By Kassidy Hart–To commemorate the twentieth anniversary of the 9/11 attacks on the US, Morningside Student Government held a gathering in remembrance of those who had fallen that tragic day.
“It is important to remember we are all Americans and we all are bonded together in this country, no matter where we are in life. Those families that grieve every year should know that Morningside stands with them and the rest of the country in saying we are sorry for your loss and we are here for you always,” sophomore and main planner of the gathering, Christian Leonard, said.
About thirty students and faculty members met on the “M” to listen to President John Reynders share what Morningside was like that day and pray with a pastor. Then, all those in attendance took part in two minutes of silence, representing the two towers that had fallen, and ended the gathering with the National Anthem.
“We wanted to make it an intimate small gathering at a central location on campus. We added the flags around the ‘M’ for a special touch,” Student Government secretary and co-planner of the event, senior Hannah Capps, said. “We wanted to make sure the event would have an impact and students would come.”
To personalize the gathering with student involvement, junior Charity Muller sang the National Anthem to conclude the gathering. After accepting the opportunity from Dr. Nannestad, associate professor of music education, Muller, who has been invited to sing the National Anthem at other events before, thought this would be a similar experience. It wasn’t until she reflected on the date and what it may mean for people that she really understood her role in this remembrance ceremony.
“This opportunity was going to be one I was never going to forget. I became nervous, which hadn’t happened in a long time, since I had become so used to singing the anthem,” Muller said. “After I finished the last note, that’s when it hit me more that this meant so much more to people than I ever thought it would.”

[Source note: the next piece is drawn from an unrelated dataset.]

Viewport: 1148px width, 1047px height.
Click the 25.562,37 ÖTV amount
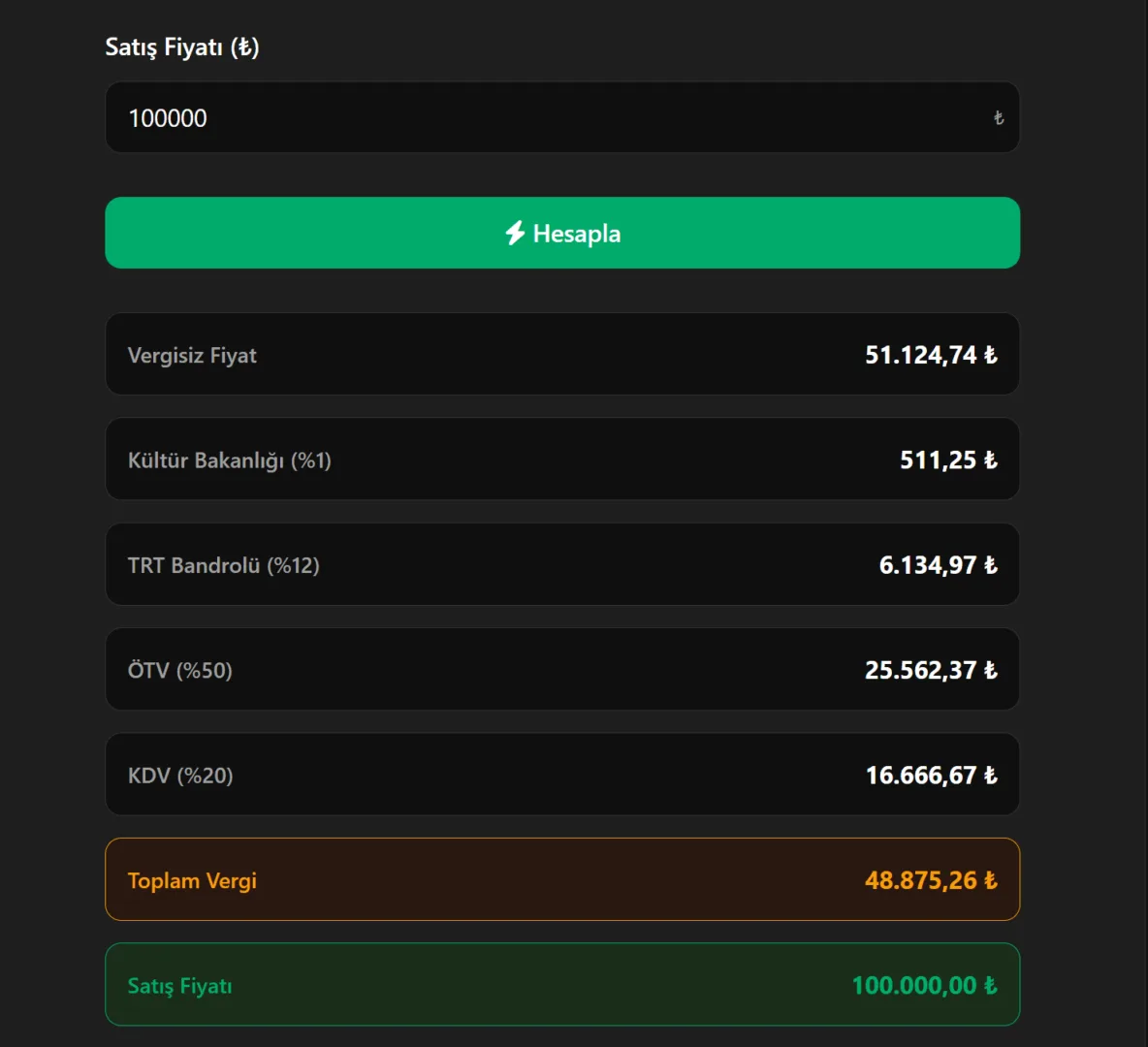(x=921, y=671)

This year was especially important to take time to remember those who died in the tragic attacks twenty years ago because most Morningside students had not even been born when it happened. By holding this gathering, students were able to experience the emotions of others who could remember the date and saw their reflection of how it changed their lives.
“To me, 9/11 really never had a significance because I wasn’t old enough to remember anything. However, I can always associate the day with other people’s emotions. The feelings of grief, anger, and confusion all over the country,” Muller said.
This was the first time Morningside held a remembrance gathering for the event and, due to the success of it and the impact it made on students, many hope that Student Government will make taking a moment of silence and reflecting on the date into a tradition.